The task: Among the records below, find the line that has "Given: Click the"; from there, give the lines again exactly, and stop after the line that has "Bookmark the page using the star icon".
•••
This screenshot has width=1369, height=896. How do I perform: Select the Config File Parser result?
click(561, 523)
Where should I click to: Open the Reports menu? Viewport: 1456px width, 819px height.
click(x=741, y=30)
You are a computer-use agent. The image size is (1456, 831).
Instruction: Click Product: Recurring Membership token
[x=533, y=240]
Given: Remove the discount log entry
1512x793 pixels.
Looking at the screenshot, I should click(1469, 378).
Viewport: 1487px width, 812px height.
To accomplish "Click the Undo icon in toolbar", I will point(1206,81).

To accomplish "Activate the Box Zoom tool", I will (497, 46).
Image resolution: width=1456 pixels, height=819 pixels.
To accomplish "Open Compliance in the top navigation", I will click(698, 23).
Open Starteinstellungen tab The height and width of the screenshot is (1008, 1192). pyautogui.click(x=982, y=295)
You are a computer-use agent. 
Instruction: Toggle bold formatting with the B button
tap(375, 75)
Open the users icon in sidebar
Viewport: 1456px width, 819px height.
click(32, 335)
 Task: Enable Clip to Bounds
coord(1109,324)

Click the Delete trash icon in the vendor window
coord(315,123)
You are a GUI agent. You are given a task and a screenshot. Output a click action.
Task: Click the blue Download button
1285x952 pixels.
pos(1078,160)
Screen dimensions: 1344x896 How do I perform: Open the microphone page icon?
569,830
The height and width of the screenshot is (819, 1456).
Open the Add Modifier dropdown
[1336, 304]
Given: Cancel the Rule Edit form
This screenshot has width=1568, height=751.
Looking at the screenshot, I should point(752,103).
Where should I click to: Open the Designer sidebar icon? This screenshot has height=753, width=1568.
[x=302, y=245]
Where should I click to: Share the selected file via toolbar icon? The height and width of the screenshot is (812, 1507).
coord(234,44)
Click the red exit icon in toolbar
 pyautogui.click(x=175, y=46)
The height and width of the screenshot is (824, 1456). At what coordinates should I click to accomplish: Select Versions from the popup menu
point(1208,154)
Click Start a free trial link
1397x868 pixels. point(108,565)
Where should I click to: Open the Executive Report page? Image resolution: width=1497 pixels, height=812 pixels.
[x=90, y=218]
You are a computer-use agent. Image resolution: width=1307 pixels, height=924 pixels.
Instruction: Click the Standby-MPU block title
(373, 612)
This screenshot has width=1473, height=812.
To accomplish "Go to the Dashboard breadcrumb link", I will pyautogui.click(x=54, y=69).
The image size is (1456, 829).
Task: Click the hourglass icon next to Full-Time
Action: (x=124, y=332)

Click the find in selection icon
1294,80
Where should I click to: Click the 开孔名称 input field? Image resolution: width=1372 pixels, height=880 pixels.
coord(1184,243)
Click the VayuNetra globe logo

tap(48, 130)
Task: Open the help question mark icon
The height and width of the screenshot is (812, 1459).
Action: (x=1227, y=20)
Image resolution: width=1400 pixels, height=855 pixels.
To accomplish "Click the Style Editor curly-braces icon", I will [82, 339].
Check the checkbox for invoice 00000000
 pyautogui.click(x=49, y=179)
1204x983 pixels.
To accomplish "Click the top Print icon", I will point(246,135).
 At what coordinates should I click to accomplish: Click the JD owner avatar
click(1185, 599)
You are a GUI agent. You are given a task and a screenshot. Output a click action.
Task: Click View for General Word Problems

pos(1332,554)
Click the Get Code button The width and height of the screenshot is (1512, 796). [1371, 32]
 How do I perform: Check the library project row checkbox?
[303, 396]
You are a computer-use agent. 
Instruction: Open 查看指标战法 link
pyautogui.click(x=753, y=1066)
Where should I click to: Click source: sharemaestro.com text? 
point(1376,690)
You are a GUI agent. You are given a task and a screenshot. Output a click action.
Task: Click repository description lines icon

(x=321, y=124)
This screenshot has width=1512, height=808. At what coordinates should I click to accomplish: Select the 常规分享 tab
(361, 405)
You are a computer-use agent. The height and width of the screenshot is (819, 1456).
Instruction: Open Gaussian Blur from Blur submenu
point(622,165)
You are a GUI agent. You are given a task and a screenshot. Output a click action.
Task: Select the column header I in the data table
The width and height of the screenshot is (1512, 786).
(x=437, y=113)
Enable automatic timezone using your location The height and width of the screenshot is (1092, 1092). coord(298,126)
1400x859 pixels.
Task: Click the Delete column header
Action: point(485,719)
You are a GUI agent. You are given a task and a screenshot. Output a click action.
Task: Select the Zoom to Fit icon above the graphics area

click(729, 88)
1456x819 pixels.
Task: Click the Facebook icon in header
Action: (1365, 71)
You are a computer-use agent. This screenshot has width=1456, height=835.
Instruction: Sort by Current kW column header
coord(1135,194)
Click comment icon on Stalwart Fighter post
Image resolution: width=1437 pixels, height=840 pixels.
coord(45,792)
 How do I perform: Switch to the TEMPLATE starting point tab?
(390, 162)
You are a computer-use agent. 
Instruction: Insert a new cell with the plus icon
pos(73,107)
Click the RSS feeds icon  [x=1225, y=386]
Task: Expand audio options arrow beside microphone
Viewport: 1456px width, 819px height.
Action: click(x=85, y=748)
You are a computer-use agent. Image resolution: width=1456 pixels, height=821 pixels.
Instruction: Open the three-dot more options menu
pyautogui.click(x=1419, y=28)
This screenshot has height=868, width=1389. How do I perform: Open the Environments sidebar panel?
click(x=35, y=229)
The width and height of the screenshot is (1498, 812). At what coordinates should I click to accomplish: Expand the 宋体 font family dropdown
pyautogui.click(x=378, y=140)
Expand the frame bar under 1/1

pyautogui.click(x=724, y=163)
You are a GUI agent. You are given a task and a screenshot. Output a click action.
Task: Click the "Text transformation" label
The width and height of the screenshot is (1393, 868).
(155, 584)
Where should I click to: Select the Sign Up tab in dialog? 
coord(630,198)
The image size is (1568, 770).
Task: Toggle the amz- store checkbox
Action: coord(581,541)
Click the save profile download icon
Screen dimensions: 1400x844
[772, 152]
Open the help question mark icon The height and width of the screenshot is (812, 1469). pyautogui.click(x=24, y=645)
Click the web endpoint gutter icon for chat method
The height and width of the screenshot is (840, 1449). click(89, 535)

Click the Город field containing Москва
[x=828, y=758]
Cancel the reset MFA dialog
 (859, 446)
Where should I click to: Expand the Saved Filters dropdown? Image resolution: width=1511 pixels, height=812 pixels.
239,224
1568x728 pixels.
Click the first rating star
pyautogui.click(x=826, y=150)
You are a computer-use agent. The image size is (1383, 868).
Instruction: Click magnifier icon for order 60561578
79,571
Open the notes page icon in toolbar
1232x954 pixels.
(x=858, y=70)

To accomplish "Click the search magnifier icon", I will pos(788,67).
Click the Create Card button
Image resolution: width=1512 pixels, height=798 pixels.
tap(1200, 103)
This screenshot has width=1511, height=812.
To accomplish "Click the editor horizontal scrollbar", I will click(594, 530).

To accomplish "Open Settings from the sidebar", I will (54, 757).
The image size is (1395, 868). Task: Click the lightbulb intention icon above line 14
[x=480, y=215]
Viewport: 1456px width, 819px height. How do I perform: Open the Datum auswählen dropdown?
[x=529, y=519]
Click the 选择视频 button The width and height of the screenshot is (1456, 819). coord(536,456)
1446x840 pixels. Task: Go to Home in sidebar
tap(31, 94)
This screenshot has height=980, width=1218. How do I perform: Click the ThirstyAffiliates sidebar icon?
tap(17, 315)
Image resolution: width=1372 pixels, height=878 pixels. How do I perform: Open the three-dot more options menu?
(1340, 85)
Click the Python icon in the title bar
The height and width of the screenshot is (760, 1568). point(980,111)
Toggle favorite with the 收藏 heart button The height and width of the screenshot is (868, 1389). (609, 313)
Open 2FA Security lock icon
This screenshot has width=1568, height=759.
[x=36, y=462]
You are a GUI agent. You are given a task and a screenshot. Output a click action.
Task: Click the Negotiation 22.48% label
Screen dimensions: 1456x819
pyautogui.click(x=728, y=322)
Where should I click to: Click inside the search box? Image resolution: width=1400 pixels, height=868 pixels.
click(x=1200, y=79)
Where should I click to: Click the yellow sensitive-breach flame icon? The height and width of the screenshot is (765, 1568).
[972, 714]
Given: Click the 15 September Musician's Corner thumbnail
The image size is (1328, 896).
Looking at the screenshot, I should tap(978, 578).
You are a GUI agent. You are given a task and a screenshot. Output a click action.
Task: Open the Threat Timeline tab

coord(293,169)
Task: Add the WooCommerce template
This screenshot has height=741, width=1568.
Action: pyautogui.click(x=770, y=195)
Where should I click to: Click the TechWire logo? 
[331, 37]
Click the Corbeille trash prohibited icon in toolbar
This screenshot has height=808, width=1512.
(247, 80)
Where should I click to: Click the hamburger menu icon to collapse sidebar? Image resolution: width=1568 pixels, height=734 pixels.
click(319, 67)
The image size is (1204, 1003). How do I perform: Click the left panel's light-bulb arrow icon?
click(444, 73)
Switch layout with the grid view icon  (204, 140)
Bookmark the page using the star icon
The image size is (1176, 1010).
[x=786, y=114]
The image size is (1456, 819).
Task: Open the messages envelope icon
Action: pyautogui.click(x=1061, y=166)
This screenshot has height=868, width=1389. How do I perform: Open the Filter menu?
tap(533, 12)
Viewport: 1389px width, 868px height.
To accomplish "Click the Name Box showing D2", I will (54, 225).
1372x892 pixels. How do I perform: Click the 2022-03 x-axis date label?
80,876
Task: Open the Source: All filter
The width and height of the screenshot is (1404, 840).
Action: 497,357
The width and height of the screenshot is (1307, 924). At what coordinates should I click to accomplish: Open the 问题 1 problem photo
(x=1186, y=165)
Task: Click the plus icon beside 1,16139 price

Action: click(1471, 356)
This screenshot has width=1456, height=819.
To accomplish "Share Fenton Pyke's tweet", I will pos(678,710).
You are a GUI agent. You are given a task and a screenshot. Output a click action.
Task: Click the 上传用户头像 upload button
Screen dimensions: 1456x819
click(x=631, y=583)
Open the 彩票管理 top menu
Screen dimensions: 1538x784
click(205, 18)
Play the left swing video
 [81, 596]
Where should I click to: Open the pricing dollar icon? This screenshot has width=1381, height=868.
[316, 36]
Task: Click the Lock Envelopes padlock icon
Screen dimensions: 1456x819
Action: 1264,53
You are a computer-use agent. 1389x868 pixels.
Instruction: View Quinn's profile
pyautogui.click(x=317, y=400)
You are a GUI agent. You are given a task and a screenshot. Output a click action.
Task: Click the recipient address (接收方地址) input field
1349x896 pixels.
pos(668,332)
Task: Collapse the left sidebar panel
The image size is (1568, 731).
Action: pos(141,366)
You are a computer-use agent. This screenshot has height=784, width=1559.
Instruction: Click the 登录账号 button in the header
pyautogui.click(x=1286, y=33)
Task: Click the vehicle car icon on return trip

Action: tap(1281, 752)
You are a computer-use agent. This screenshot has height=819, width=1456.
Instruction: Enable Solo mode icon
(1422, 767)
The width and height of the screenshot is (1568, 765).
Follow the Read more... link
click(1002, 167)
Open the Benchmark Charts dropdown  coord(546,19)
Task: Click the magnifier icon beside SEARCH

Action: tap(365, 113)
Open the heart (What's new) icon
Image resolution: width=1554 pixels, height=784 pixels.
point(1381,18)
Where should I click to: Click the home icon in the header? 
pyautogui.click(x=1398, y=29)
•••
Task solution:
Given: Click the 15 September Musician's Corner thumbnail
The image size is (1328, 896).
Looking at the screenshot, I should tap(978, 578).
You are a GUI agent. You are given a task and a screenshot. Output a click action.
Task: Open the Threat Timeline tab

coord(293,169)
Task: Add the WooCommerce template
This screenshot has height=741, width=1568.
Action: pyautogui.click(x=770, y=195)
Where should I click to: Click the TechWire logo? 
[331, 37]
Click the Corbeille trash prohibited icon in toolbar
This screenshot has height=808, width=1512.
(247, 80)
Where should I click to: Click the hamburger menu icon to collapse sidebar? Image resolution: width=1568 pixels, height=734 pixels.
click(319, 67)
The image size is (1204, 1003). How do I perform: Click the left panel's light-bulb arrow icon?
click(444, 73)
Switch layout with the grid view icon  (204, 140)
Bookmark the page using the star icon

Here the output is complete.